§ Task details:
Return, unchanged, the records below from the first line through the line containing "tap(138, 284)", including that line.

Data entries:

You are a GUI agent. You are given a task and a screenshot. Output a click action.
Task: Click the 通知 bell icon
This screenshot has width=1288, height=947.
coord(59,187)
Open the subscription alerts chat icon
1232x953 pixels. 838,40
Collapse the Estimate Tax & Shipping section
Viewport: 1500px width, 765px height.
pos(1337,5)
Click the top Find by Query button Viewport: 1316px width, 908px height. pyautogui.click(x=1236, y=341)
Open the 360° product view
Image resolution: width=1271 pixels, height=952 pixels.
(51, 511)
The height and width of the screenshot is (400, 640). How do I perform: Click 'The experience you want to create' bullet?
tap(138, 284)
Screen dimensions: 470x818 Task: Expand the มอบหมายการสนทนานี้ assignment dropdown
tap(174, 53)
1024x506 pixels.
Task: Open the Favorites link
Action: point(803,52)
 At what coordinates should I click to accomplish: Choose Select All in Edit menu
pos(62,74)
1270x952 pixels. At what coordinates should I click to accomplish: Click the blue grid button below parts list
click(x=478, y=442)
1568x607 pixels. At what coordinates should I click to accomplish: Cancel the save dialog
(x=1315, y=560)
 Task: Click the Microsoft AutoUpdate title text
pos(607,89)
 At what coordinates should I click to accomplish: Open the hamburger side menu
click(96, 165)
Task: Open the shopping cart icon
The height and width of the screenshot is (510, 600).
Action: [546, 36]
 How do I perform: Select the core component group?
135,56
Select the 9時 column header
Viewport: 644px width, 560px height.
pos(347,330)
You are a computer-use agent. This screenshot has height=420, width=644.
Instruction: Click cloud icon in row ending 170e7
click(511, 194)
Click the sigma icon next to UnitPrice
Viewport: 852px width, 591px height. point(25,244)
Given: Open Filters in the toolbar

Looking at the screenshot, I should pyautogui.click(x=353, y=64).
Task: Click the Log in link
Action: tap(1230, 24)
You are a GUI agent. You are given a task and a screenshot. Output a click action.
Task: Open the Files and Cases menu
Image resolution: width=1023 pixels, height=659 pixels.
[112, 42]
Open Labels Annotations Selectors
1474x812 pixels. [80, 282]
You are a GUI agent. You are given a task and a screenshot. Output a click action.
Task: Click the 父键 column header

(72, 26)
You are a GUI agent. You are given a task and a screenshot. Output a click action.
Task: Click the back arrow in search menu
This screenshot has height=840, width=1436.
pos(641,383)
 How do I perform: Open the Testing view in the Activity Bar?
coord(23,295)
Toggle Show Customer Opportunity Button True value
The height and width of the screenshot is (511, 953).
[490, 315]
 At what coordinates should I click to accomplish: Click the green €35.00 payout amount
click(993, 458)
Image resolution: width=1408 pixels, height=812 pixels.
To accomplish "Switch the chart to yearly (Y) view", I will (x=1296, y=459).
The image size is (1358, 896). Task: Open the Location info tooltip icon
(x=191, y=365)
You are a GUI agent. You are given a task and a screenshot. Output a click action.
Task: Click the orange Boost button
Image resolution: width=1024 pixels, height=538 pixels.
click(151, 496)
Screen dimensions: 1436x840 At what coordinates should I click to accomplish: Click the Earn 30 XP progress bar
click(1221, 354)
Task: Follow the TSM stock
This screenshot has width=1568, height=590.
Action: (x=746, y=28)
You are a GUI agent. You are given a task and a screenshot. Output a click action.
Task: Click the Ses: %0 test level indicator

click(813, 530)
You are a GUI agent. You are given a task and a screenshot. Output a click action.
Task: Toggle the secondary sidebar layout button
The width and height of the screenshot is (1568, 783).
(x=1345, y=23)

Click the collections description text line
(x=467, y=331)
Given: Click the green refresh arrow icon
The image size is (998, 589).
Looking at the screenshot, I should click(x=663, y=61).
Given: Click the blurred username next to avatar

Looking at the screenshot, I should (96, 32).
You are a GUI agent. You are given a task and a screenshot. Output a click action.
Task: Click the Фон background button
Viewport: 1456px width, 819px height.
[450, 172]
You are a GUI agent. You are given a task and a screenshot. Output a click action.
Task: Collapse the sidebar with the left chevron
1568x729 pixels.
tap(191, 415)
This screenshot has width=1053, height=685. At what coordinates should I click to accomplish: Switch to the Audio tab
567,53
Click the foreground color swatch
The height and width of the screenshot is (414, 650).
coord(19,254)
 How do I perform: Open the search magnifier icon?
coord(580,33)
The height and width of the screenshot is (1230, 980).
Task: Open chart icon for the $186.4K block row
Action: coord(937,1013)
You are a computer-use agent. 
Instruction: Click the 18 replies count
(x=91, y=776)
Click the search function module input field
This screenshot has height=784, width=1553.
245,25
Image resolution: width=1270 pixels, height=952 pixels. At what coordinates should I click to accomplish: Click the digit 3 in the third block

§ Exercise solution:
You are a GUI agent. You are given a task and a screenshot. Output a click action.
Task: Click the 通知 bell icon
This screenshot has width=1288, height=947.
coord(59,187)
Open the subscription alerts chat icon
1232x953 pixels. 838,40
Collapse the Estimate Tax & Shipping section
Viewport: 1500px width, 765px height.
pos(1337,5)
Click the top Find by Query button Viewport: 1316px width, 908px height. pyautogui.click(x=1236, y=341)
Open the 360° product view
Image resolution: width=1271 pixels, height=952 pixels.
(51, 511)
The height and width of the screenshot is (400, 640). How do I perform: Click 'The experience you want to create' bullet?
tap(138, 284)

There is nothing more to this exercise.